When the output Signal is spawned:
-
It takes the current value of
mutable1.signal()and puts it into thevalue1variable. -
It takes the current value of
mutable2.signal()and puts it into thevalue2variable. -
Then it runs the
*value1 + *value2code, and puts the result of that code into the output Signal. -
Whenever
mutable1.signal()ormutable2.signal()changes it repeats the above steps.
So the end result is that output always contains the value of mutable1 + mutable2.
So in the above example, output will have the value 3 (because it’s 1 + 2).
But let’s say that mutable1 changes…
mutable1.set(5);…then output will now have the value 7 (because it’s 5 + 2). And then if mutable2 changes…
mutable2.set(10);…then output will now have the value 15 (because it’s 5 + 10).
If multiple input Signals change at the same time, then it will only update once:
mutable1.set(15);
mutable2.set(20);In the above example, output will now have the value 35 (because it’s 15 + 20), and it only
updates once (not once per input Signal).
There is also a shorthand syntax:
let output = map_ref!(signal1, signal2 => *signal1 + *signal2);The above code is exactly the same as this:
let output = map_ref! {
let signal1 = signal1,
let signal2 = signal2 =>
*signal1 + *signal2
};This only works if the input Signals are variables. If you want to use expressions for the input Signals then you must either assign them to variables first, or you must use the longer syntax.
In addition, it’s possible to use pattern matching with the longer syntax:
let output = map_ref! {
let (t1, t2) = signal1,
let SomeStruct { foo } = signal2 =>
// ...
};It’s also possible to combine more than two Signals:
let output = map_ref! {
let value1 = mutable1.signal(),
let value2 = mutable2.signal(),
let value3 = mutable3.signal() =>
*value1 + *value2 + *value3
};You can combine an infinite number of Signals, there is no limit.
However, keep in mind that each input Signal has a small performance cost. The cost is very small, but it grows linearly with the number of input Signals.
You shouldn’t normally worry about it, just don’t put thousands of input Signals
into a map_ref (this basically never happens in practice).

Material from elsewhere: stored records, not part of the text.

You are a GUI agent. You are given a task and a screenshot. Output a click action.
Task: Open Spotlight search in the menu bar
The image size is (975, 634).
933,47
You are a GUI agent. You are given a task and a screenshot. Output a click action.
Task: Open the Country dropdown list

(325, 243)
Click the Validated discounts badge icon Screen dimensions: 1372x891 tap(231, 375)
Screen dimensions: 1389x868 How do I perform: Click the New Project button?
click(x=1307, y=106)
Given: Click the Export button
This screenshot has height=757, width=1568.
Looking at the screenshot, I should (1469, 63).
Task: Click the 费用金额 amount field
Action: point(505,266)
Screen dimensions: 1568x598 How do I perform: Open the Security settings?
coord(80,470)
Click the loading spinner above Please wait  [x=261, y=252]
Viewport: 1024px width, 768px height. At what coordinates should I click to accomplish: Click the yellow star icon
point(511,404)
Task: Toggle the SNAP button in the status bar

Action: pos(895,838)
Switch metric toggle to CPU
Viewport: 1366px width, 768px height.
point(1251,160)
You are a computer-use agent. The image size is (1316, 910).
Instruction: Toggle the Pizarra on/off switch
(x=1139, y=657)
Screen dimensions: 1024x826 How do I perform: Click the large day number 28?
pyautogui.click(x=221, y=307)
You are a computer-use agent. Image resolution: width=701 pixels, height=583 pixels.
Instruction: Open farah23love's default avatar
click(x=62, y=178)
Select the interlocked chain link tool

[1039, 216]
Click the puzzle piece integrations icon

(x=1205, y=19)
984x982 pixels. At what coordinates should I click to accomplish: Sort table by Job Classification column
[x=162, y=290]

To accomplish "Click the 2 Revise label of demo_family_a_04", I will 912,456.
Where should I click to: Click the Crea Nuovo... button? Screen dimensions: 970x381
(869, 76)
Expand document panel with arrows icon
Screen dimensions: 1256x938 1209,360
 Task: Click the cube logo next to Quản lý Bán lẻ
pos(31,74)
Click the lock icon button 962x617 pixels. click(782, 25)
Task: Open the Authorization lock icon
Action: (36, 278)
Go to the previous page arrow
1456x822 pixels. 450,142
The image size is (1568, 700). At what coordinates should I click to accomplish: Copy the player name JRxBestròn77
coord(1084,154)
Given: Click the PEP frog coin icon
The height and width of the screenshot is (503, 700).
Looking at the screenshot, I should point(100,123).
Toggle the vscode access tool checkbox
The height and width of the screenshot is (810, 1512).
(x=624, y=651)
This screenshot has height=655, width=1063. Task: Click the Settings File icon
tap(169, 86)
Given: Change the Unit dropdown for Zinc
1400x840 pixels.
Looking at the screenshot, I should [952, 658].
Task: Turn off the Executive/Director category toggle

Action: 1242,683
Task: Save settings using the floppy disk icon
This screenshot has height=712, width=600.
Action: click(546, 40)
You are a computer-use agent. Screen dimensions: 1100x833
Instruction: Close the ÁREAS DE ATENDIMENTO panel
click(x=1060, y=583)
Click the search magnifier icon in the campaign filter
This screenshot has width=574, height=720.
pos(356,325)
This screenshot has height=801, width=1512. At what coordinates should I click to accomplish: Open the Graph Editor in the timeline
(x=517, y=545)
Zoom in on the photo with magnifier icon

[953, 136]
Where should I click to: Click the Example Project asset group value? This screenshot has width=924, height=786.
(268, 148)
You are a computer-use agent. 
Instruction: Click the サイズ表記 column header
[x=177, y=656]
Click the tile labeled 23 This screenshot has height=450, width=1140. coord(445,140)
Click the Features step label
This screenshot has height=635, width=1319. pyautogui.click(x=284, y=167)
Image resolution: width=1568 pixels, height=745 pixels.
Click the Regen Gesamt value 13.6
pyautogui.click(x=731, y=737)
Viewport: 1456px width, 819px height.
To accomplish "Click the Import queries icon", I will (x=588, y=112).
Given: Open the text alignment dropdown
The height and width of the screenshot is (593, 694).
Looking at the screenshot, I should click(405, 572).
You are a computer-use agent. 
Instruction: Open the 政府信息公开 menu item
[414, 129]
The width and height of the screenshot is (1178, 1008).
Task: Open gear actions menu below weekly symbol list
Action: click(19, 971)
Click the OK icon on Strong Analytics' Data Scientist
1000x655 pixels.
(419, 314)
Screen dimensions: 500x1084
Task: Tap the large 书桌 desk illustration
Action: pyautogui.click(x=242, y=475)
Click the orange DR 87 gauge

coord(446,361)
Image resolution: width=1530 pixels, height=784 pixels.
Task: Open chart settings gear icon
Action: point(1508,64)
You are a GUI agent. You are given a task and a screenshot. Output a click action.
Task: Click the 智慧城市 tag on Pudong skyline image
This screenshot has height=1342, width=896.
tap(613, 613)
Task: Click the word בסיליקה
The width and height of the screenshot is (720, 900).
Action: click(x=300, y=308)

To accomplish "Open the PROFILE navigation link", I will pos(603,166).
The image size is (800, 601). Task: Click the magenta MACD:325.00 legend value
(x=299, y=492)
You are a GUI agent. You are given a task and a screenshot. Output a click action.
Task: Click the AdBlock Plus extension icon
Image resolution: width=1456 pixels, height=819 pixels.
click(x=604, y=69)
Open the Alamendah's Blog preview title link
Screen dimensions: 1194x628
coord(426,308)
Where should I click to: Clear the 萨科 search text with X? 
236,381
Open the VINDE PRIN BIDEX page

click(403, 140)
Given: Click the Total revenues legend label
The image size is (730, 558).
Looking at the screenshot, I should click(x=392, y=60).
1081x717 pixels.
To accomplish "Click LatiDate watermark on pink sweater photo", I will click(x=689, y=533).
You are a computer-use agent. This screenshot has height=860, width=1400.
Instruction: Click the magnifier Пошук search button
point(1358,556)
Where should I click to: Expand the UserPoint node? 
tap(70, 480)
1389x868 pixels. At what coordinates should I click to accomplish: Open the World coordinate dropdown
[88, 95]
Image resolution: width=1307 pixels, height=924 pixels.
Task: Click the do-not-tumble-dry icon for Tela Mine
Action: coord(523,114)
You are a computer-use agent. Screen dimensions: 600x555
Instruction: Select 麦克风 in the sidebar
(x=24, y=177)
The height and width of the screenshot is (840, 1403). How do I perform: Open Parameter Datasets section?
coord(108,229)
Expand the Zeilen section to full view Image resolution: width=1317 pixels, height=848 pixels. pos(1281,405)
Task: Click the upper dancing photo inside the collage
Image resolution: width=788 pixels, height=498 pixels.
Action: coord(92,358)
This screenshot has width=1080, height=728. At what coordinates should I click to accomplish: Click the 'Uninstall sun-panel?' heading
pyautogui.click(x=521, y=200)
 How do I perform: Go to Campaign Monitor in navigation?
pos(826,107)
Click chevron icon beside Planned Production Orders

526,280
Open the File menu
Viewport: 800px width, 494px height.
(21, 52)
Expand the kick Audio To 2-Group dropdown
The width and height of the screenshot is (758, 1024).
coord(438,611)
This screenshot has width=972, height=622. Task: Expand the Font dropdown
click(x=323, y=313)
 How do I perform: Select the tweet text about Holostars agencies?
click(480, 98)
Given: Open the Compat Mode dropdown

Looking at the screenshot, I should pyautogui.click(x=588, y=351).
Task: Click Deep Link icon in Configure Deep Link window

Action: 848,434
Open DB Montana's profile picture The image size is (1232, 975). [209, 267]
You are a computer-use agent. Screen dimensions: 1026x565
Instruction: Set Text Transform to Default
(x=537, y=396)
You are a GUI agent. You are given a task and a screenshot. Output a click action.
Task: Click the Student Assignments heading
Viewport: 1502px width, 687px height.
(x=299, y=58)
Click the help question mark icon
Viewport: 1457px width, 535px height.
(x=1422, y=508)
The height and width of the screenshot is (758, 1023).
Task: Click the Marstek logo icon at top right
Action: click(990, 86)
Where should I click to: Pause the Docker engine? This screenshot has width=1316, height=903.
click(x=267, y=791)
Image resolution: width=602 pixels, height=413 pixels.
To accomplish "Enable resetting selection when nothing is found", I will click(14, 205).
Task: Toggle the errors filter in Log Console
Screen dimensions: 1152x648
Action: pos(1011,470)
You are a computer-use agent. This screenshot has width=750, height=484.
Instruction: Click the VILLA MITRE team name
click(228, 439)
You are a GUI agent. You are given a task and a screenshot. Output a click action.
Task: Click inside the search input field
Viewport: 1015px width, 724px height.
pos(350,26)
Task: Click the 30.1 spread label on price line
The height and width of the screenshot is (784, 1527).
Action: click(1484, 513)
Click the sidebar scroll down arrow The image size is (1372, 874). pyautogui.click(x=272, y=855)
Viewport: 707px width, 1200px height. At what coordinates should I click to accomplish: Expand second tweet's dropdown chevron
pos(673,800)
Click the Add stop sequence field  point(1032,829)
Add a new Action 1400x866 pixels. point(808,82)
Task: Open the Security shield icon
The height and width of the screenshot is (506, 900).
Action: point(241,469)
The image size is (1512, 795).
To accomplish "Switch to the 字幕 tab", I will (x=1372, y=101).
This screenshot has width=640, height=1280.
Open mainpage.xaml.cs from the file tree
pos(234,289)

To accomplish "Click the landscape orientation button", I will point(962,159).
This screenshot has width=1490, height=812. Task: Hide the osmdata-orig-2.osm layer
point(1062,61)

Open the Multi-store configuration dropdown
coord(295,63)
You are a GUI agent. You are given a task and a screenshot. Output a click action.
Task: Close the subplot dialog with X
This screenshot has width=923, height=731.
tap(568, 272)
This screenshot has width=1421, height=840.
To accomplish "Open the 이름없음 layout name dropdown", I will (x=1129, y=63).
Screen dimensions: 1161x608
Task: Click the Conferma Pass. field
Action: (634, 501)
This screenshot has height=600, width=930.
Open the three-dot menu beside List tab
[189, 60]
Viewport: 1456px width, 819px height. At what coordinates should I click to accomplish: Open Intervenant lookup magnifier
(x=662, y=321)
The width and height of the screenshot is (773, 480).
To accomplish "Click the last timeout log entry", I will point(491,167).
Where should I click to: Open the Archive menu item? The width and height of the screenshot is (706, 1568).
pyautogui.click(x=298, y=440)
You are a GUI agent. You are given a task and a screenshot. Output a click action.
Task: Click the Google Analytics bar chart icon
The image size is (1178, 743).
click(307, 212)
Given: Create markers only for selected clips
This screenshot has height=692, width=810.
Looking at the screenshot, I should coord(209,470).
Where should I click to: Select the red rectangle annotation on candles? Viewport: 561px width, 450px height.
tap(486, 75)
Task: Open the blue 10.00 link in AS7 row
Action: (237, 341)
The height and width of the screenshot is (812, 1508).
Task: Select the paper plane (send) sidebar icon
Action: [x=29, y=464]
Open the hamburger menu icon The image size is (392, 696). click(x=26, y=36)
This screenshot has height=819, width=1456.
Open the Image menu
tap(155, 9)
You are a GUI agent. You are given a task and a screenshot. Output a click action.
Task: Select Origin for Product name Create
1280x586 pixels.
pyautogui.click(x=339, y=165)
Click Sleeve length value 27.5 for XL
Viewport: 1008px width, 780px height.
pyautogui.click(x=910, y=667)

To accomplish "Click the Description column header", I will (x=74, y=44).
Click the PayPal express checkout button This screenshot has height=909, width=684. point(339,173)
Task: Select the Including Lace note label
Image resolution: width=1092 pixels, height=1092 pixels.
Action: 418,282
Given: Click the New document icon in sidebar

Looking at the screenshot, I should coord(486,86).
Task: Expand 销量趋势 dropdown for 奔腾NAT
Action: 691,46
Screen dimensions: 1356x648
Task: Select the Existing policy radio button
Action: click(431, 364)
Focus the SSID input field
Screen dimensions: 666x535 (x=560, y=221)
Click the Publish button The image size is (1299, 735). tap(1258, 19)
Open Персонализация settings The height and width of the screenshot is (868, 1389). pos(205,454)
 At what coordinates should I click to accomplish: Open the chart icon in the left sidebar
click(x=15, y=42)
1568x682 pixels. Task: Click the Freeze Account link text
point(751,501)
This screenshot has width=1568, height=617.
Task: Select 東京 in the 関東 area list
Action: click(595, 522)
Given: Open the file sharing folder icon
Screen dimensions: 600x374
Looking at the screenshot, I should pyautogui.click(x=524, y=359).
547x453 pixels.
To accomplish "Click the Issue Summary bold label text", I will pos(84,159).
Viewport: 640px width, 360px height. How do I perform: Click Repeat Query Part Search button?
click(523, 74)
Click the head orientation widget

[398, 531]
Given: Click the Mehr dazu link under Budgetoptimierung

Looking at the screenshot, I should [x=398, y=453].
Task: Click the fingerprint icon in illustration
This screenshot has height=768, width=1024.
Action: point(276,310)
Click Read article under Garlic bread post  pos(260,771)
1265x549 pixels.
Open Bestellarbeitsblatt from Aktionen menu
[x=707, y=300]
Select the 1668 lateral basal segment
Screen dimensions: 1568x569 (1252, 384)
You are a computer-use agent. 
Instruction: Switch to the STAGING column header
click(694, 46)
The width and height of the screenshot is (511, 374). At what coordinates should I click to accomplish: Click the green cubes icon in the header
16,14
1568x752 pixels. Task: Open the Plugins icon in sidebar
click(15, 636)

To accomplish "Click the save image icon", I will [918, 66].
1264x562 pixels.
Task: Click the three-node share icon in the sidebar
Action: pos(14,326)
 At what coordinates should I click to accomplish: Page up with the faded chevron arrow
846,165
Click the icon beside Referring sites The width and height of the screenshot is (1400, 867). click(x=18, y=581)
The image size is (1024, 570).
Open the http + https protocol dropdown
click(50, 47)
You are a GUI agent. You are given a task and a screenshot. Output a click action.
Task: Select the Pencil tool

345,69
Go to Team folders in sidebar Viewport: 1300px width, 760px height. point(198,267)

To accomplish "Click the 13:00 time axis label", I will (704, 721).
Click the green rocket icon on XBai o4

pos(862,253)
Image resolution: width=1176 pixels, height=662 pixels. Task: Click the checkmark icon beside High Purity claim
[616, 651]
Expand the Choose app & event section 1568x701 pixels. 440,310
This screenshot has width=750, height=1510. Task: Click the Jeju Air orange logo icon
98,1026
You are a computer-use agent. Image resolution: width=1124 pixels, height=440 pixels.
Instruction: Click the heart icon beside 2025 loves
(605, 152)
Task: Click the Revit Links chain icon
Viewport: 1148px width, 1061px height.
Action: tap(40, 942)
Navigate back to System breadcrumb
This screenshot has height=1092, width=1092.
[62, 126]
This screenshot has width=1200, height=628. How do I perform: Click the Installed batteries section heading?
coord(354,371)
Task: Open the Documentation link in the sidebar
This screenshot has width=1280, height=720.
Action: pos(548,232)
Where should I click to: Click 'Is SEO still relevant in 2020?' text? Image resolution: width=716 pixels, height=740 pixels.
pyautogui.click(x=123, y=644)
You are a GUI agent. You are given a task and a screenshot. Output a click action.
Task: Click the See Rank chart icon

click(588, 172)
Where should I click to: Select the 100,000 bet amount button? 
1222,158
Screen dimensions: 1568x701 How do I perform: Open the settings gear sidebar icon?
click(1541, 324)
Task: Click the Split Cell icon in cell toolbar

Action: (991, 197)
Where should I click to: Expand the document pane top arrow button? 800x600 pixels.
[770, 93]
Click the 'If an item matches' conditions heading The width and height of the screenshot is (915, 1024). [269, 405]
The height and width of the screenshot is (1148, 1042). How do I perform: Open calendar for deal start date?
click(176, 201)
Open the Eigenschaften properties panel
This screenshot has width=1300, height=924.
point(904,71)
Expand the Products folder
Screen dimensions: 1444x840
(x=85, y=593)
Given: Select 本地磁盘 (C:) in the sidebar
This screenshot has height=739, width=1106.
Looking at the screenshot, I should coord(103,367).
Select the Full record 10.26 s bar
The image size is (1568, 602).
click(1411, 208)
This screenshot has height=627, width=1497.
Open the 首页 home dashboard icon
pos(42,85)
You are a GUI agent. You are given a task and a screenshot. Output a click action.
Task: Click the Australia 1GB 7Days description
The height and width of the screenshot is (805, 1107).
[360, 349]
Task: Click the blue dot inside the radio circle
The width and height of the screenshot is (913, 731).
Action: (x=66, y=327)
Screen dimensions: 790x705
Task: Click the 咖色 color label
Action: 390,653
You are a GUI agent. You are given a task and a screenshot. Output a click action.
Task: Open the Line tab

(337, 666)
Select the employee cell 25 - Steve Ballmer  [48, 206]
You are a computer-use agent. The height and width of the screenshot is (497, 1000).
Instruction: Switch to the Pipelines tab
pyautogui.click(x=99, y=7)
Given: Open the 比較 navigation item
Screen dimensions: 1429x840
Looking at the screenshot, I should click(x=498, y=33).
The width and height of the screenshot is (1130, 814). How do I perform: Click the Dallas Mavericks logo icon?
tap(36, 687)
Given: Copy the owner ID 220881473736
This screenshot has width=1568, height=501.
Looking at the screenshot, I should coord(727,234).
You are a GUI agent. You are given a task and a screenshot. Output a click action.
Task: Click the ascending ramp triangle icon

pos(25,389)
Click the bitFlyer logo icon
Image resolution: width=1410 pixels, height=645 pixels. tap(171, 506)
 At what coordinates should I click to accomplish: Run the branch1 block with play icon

You might be wondering why it’s called map_ref: that’s because value1 and value2 are immutable & references
to the current values of the input Signals. That’s also why you need to use *value1 and *value2 to dereference them.
Why does it use references? Let’s say one of the input Signals changes but the other ones haven’t changed. In that situation it needs to use the old values for the Signals that didn’t change. But because that situation might happen multiple times, it needs to retain ownership of the values, so it can only give out references.
Rather than giving out references, it could instead have been designed so it always
clones the values, but that’s expensive
(and it means that it only works with types that implement Clone).
Because clone only requires an immutable
reference, it’s easy to call clone yourself
when you need to:
let output = map_ref! {
let value1 = mutable1.signal(),
let value2 = mutable2.signal() =>
value1.clone() + value2.clone()
};So because it gives references, you can now manually call clone
(or any other &self method) only when you need to. This improves performance.
Performance
Everything is stack allocated, there are no heap allocations, performance is optimal.
Because it must poll all of the input Signals, the performance is proportional to the number of Signals. However, polling is very fast.